### Aim of the task
Apart from the images, the records below need to be copied exactly.

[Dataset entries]
★ ★ ★ ★ ★ ★ ★
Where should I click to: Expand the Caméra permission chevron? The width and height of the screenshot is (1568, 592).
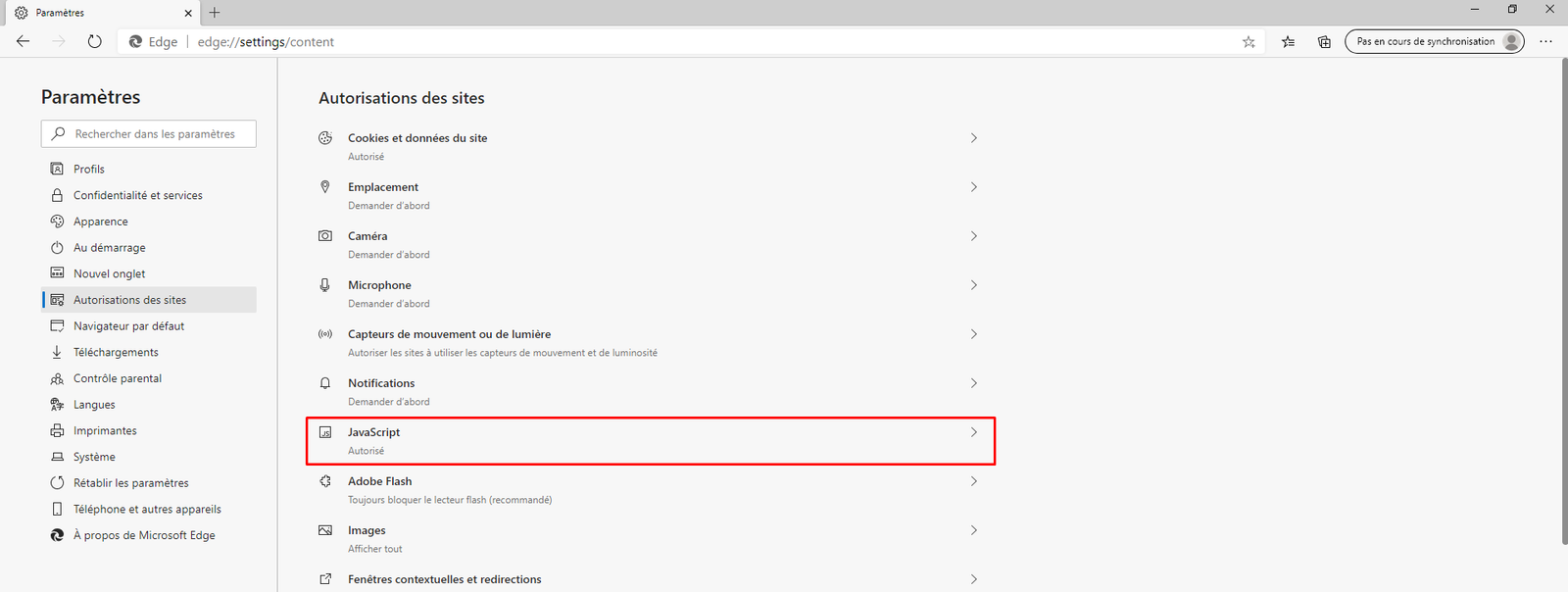pyautogui.click(x=973, y=236)
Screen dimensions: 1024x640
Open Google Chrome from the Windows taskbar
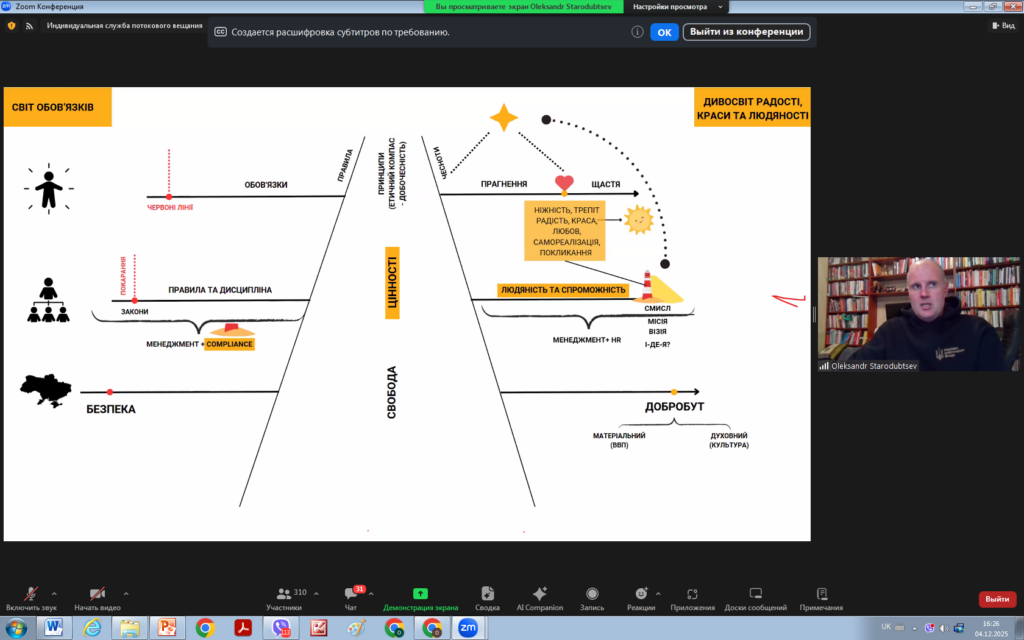pos(205,627)
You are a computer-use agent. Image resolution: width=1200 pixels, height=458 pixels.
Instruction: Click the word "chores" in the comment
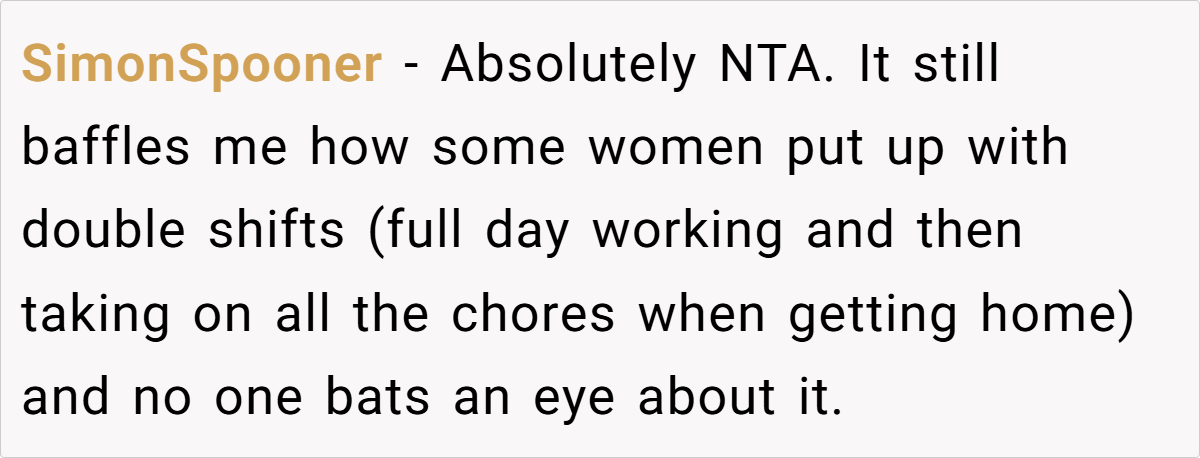tap(533, 314)
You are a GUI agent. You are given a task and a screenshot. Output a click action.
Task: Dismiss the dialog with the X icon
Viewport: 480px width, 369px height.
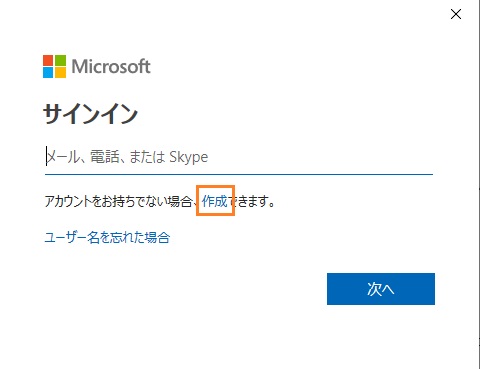pos(456,14)
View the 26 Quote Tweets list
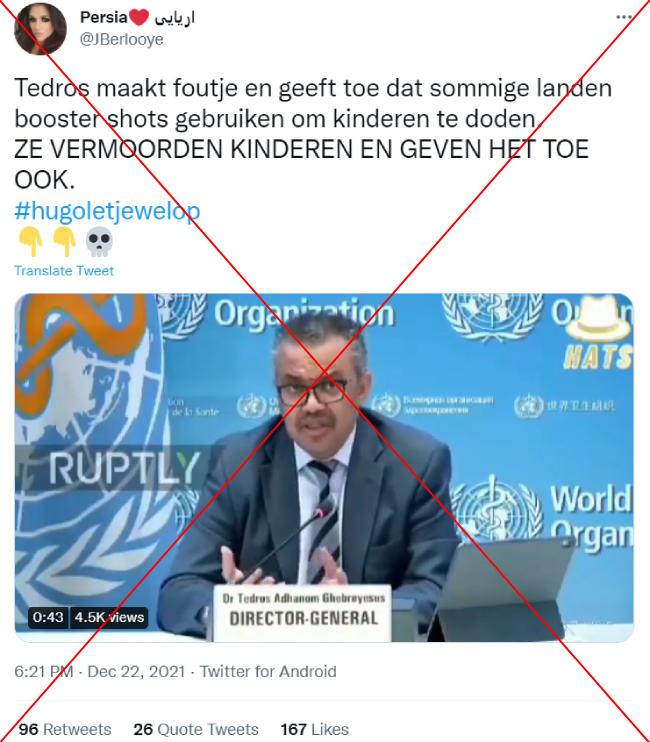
★ ★ ★ ★ ★ ★ ★
### Answer area
Where should I click to: Expand the Caméra permission chevron? The width and height of the screenshot is (1568, 592).
pyautogui.click(x=973, y=236)
Screen dimensions: 1024x640
Open Google Chrome from the Windows taskbar
pos(205,627)
You are a computer-use agent. Image resolution: width=1200 pixels, height=458 pixels.
Instruction: Click the word "chores" in the comment
tap(533, 314)
You are a GUI agent. You are given a task and a screenshot. Output a click action.
Task: Dismiss the dialog with the X icon
Viewport: 480px width, 369px height.
pos(456,14)
View the 26 Quote Tweets list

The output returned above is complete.